Yann LeCun, chief AI scientist at Meta and a computer scientist at New York University who is considered one of the founders of modern AI, highlighted these possibilities in a presentation this February at an AI meeting in Vancouver, Canada. The 10¹³ tokens used to train a modern LLM sounds like a lot: it would take a person 170,000 years to read that much, LeCun calculates. But, he says, a 4-year-old child has absorbed a data volume 50 times greater than this just by looking at objects during his or her waking hours. LeCun presented the data at the annual meeting of the Association for the Advancement of Artificial Intelligence.

Similar data richness might eventually be harnessed by having AI systems in robotic form that learn from their own sensory experiences. “We’re never going to get to human-level AI by just training on language, that’s just not happening,” LeCun said.

If data can’t be found, more could be made. Some AI companies pay people to generate content for AI training; others use synthetic data generated by AI for AI. This is a potentially massive source: earlier this year, OpenAI said it generates 100 billion words per day — that’s more than 36 trillion words a year, which is about the same size as current AI training data sets. And this output is growing rapidly.

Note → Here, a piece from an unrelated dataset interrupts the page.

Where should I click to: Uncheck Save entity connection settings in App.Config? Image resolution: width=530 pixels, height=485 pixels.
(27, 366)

In general, specialists agree, synthetic data seem to work well for regimes in which there are firm, identifiable rules, such as chess, mathematics or computer coding. One AI tool, AlphaGeometry, was successfully trained to solve geometry problems using 100 million synthetic examples and no human demonstrations³. Synthetic data are already being used in areas for which real data are limited or problematic. This includes medical data, because synthetic data are free of privacy concerns, and training grounds for self-driving cars, because synthetic car crashes don’t harm anyone.

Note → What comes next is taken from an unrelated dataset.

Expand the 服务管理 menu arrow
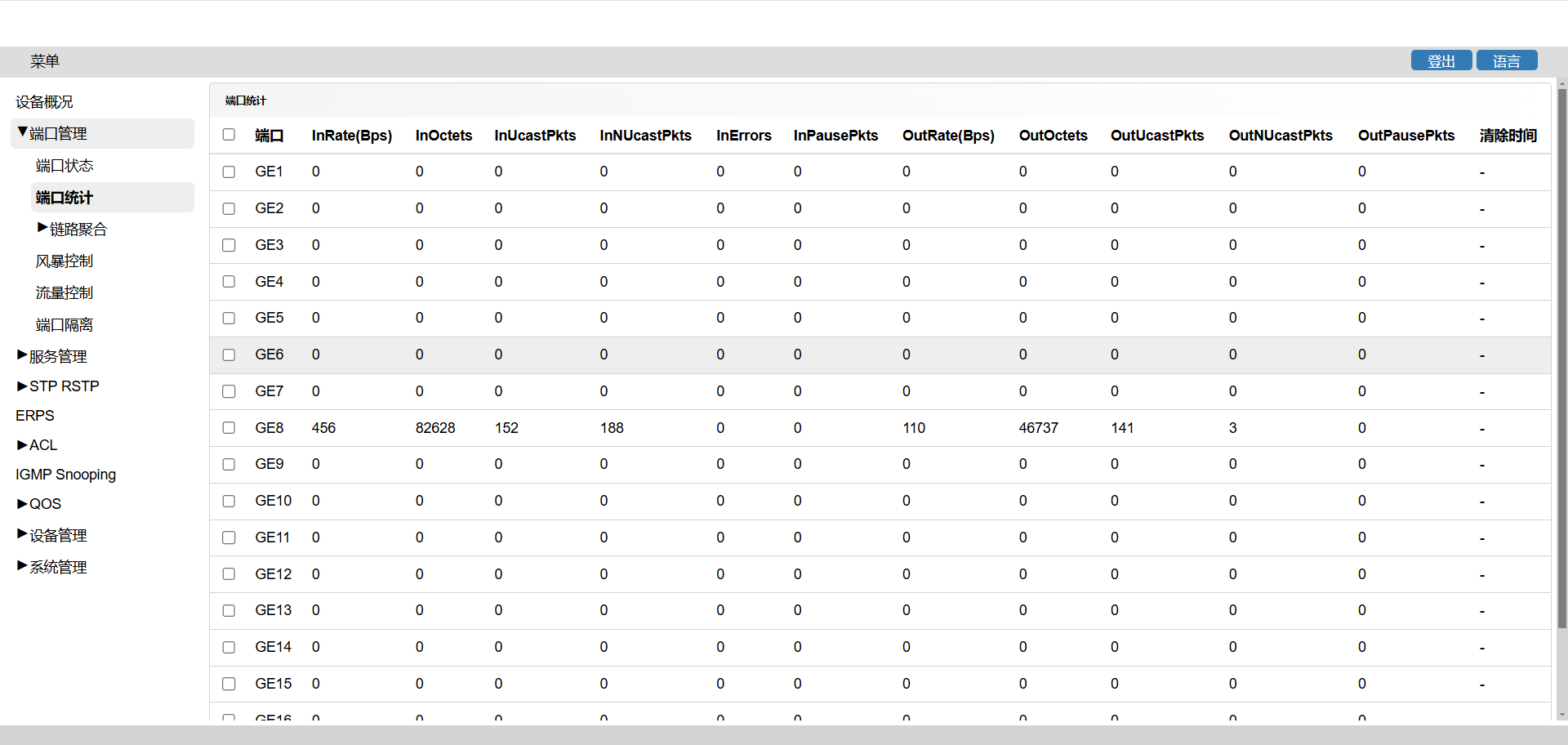1568x745 pixels. click(x=22, y=355)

The problem with synthetic data is that recursive loops might entrench falsehoods, magnify misconceptions and generally degrade the quality of learning. A 2023 study coined the phrase Model Autophagy Disorder to describe how an AI model might “go MAD” in this way⁴. A face-generating AI model trained in part on synthetic data, for example, started to draw faces embedded with strange hash markings.

More with less

The alternative strategy is to abandon the ‘bigger is better’ concept. Although developers continue to build larger models and lean into scaling to improve their LLMs, many are pursuing more-efficient, small models that focus on individual tasks. These require refined, specialized data and better training techniques.

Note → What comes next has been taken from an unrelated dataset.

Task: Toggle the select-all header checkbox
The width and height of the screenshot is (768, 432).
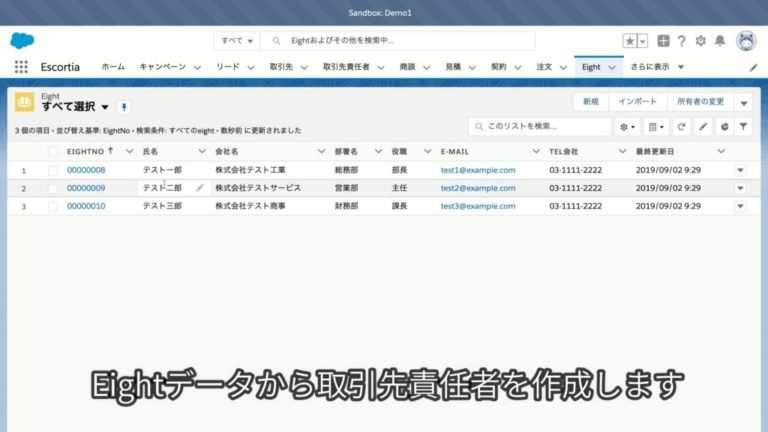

In general, AI efforts are already doing more with less. One 2024 study concluded that because of improvements in algorithms, the computing power needed for an LLM to achieve the same performance has halved every eight months or so⁵.

That, along with computer chips specialized for AI and other hardware improvements, opens the door to using computing resources differently: one strategy is to make an AI model re-read its training data set multiple times. Although many people assume that a computer has perfect recall and only needs to ‘read’ material once, AI systems work in a statistical fashion that means re-reading boosts performance, says Niklas Muennighoff, a PhD student at Stanford University and a member of the Data Provenance Initiative. In a 2023 paper published while he was at the AI firm HuggingFace in New York City, he and his colleagues showed that a model learnt just as much from re-reading a given data set four times as by reading the same amount of unique data — although the benefits of re-reading dropped off quickly after that⁶.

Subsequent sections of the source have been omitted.